Como drama de acción, 'Géminis' se desarrolla a partir de argumentos trillados (el asesino de élite que es traicionado por su antiguo empleador, persecuciones que se desparraman por escenarios exóticos, el protagonista enfrentado a una némesis que es a la vez su doble...) y personajes bidimensionales que no van más allá del tópico. Henry cuenta con dos compinches y un antagonista, un villano a quien encarna un Clive Owen que nunca ha estado peor, hasta el punto de que una se pregunta si su interpretación tendrá algo de autoparodia consciente.

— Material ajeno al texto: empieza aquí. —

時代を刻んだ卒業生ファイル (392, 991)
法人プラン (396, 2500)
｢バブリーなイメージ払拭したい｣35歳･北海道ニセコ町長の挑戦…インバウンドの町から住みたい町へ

Este es el resultado de que un guion pase por tantas manos: al final, genera un producto sin ningún tipo de personalidad, innovación o riesgo, que se arrastra por los lugares comunes del género. Ang Lee, un director que como mínimo siempre resulta interesante, firma con 'Géminis' una de sus obras más desangeladas. La puesta en escena apenas brilla en un par de secuencias, en la persecución con las motos (y ese toreo sobre ruedas) y en el primer enfrentamiento entre Henry y su sosias, en que ambos se ven a través de los reflejos de un espejo. Una idea oportuna que se queda aquí, porque el filme tampoco se muestra capaz de profundizar en el abismo existencial que apunta la trama. A Will Smith no parece afectarle demasiado ni provocarle ningún tipo de crisis de identidad el hecho de topar con un clon más joven que él...

'Géminis'.
'Géminis'.

'Géminis' lo apuesta todo al espectáculo visual, pero ni tan siquiera en este aspecto consigue deslumbrar con la fuerza que promete. Ang Lee rodó el filme en 3D, en una resolución de 4K y en alta frecuencia de imagen, en concreto a 120 frames por segundo, pero no todas las salas de cine están acondicionadas para proyectar a este nivel inaudito de calidad. La experiencia, por otra parte, no está a la altura de las expectativas. 'Géminis' es una película poco atractiva y más bien gris en su vertiente estética, e incluso se encuentra por debajo de la media en lo que a acción espectacular se refiere. Cualquier filme de superhéroes o de coches tuneados ofrece un mayor grado de impacto audiovisual que este drama en que Will Smith se encara a la encarnación de sus juventudes pasadas.